Mr. Komisar has a simple message: It's the journey . . . not the destination . . . that counts, stupid! What that means is that you should focus on getting the most out of the moment, in creating a synthesis between what you value and what you spend your time on and do. The book opens with a brief story of Mr. Komisar giving a monk a ride on his motorcycle. After a long afternoon of riding, he delivers the monk where he wants to go. A few minutes later, he learns that the monk wants now to return to where they started. Finally, it sinks in. The monk just likes riding on motorcycles. He doesn't really have a destination in mind. Mr. Komisar connects that anecdote to his life as a young lawyer where he was so focused on goals, that he didn't see the conflict between his ambition for the future and the selling out of his values. Through a number of job changes and experiences, he emerges as someone who understands that the journey is all that counts, and takes on the role of virtual CEO for start-ups. This role means that he tries to help management accomplish what it wants, rather than representing the investors as venture capitalists do. It's a shift in direction that makes all the difference. My hat's off to Harvard Business School Press for publishing this heart-warming, inspiring book.

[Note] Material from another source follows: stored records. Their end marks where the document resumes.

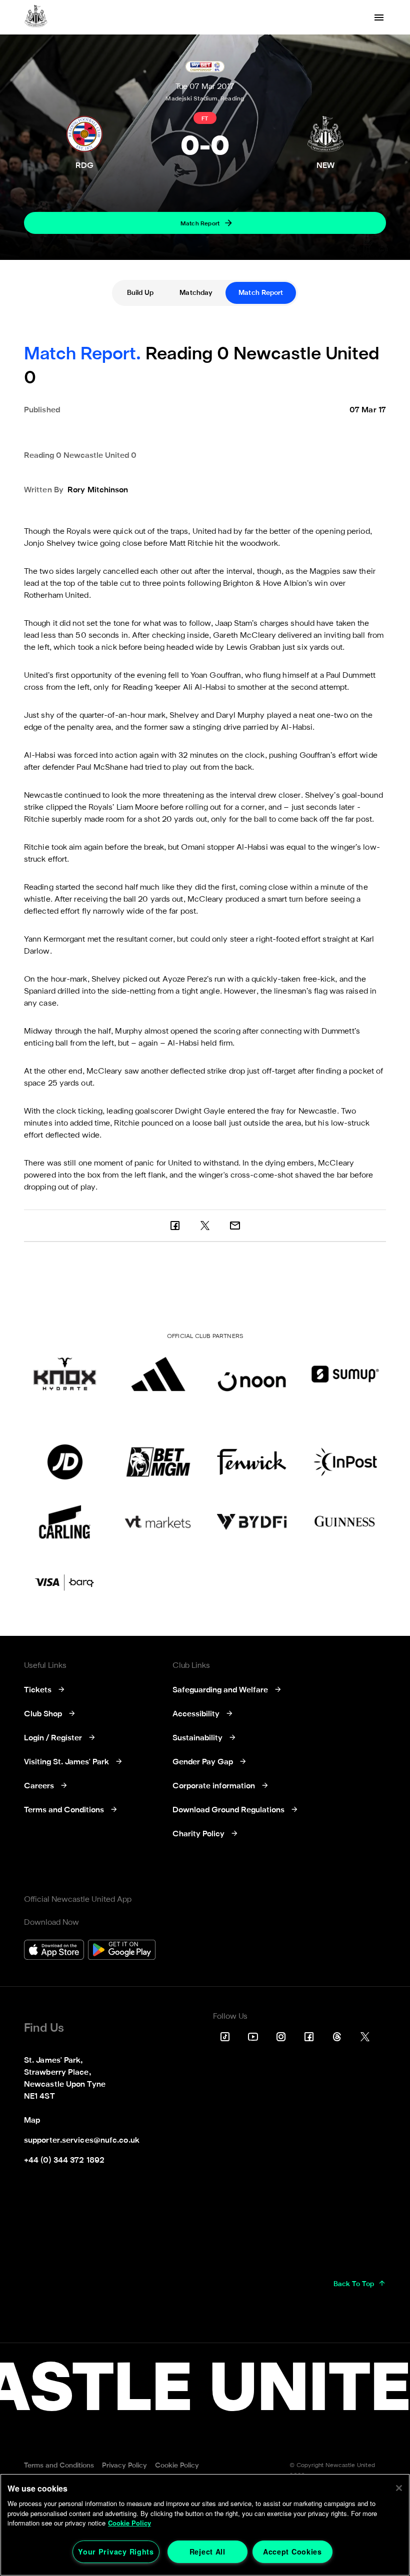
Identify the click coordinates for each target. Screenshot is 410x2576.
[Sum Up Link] (345, 1374)
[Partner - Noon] (251, 1374)
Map (32, 2120)
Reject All (208, 2552)
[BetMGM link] (158, 1462)
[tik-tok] (225, 2037)
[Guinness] (345, 1522)
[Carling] (65, 1522)
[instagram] (281, 2037)
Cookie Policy (129, 2523)
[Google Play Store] (122, 1951)
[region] (205, 2525)
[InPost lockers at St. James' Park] (345, 1462)
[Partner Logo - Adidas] (158, 1374)
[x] (205, 1226)
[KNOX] (65, 1374)
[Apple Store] (54, 1951)
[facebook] (175, 1226)
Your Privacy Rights (116, 2552)
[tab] (140, 293)
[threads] (337, 2037)
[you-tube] (253, 2037)
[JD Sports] (65, 1462)
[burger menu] (379, 17)
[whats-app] (235, 1226)
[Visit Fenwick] (251, 1462)
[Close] (399, 2488)
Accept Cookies (292, 2552)
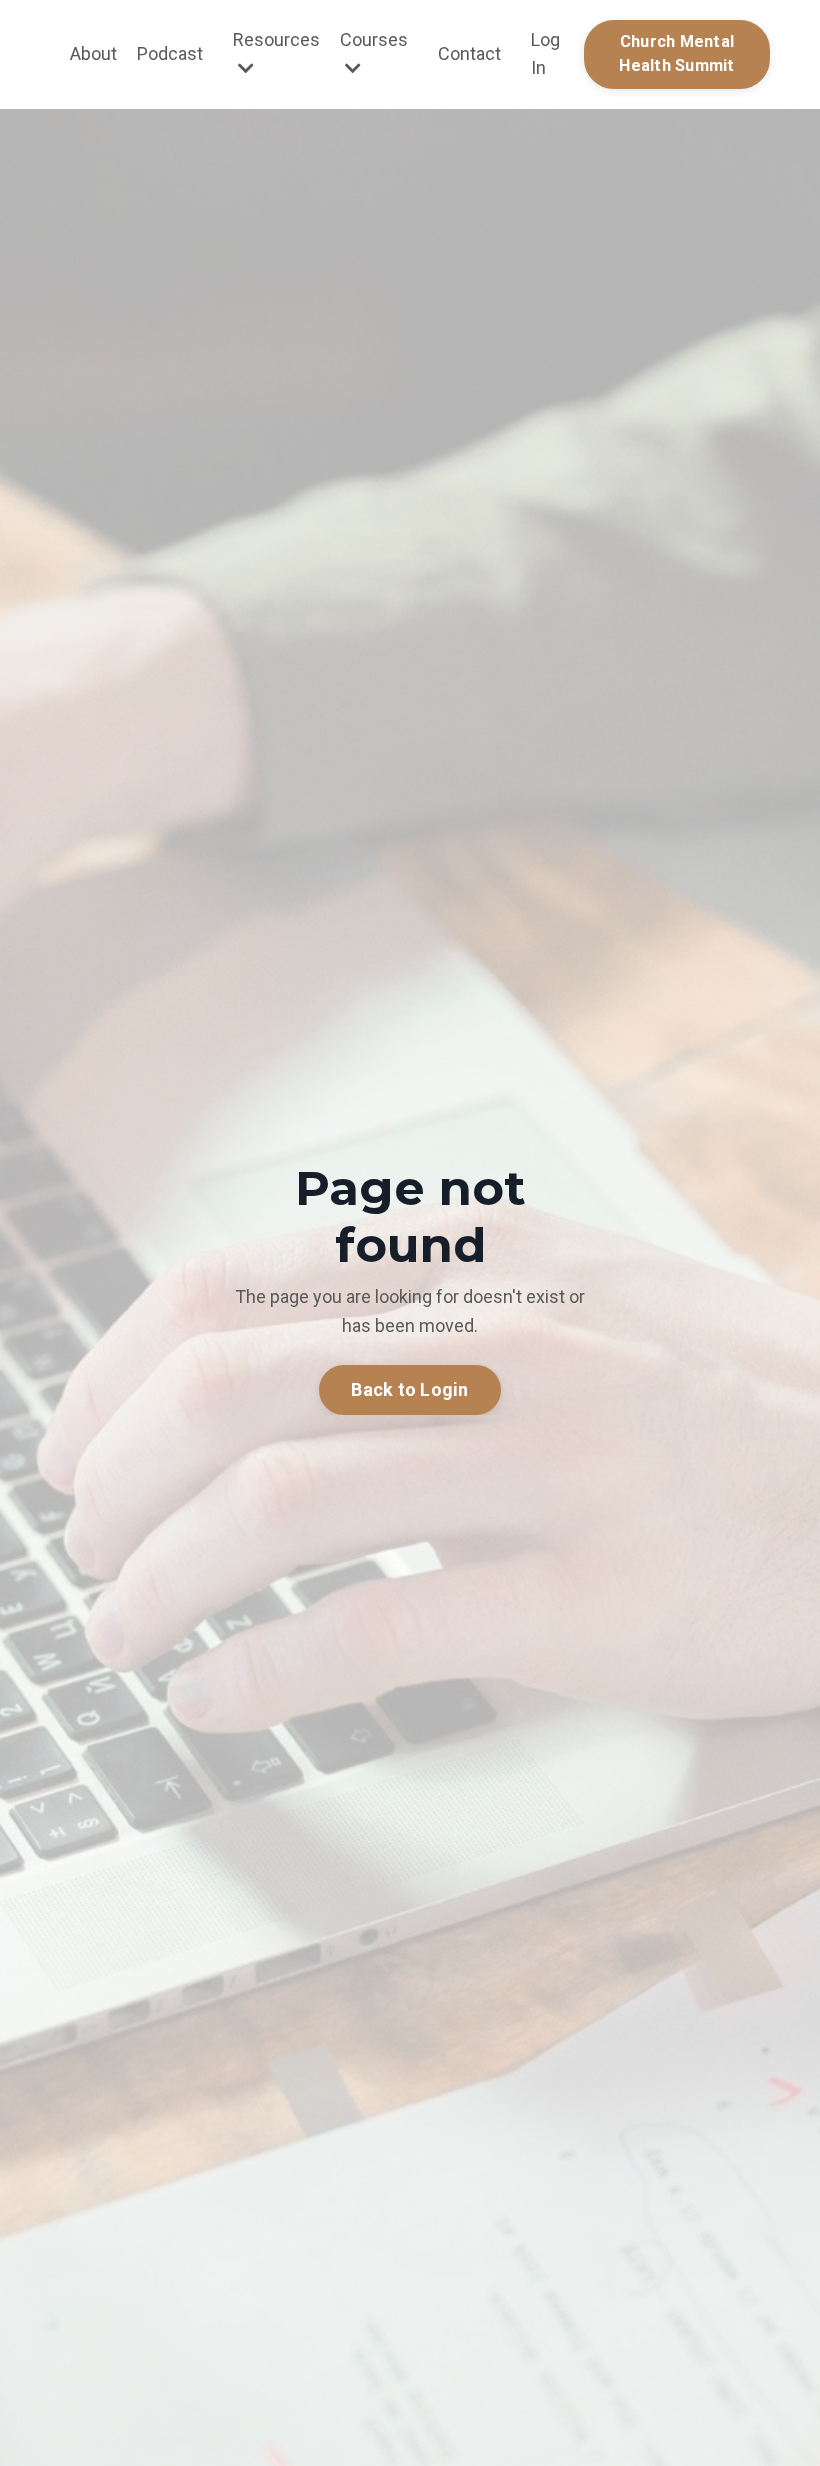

Most of the book is a fable about a stiff would-be entrepreneur named Lenny who seeks Mr. Komisar's advice. To get some idea of this fable, Lenny starts his pitch by saying that his business concept is to put the fun in funerals. Through the course of the book, Lenny learns (with a lot of prodding from Mr. Komisar and Lenny's co-founder) to connect to his original passion, to provide a place on the Web where geographically-dispersed families can connect to grieve when a loved one dies. They can also get advice on how to handle the grief and the funeral. Mr. Komisar interspaces his own experiences with the fable to provide context for his observations.
The fable is so far-fetched that it works well, because it allows you to see the differences more easily between serving an empowering vision that excites you, investors, potential employees, and customers and just trying to make a bundle.
For those who want to know a little more about fund-raising for start-ups, the fable is filled with worthwhile advice. If you want to know more, read Confessions of a Venture Capitalist (which I also reviewed).
At another level, the book makes the point that the reason to be an entrepreneur is to avoid the stultification of companies without a soul, operating only to meet the numbers. But you will have learned bad habits of forgetting about your soul-felt needs in mainstream corporate America, so you've got to regear as you enter entrepreneurship.
The book is very well written, and you'll get through it very quickly.
A good related book is Who Am I? which will give you tools to help you identify what you really want to get out of life.
You should also use this book as an opportunity to reexamine your beliefs about life and relationships. You may have lots of stalled thinking outside of your working life, as well.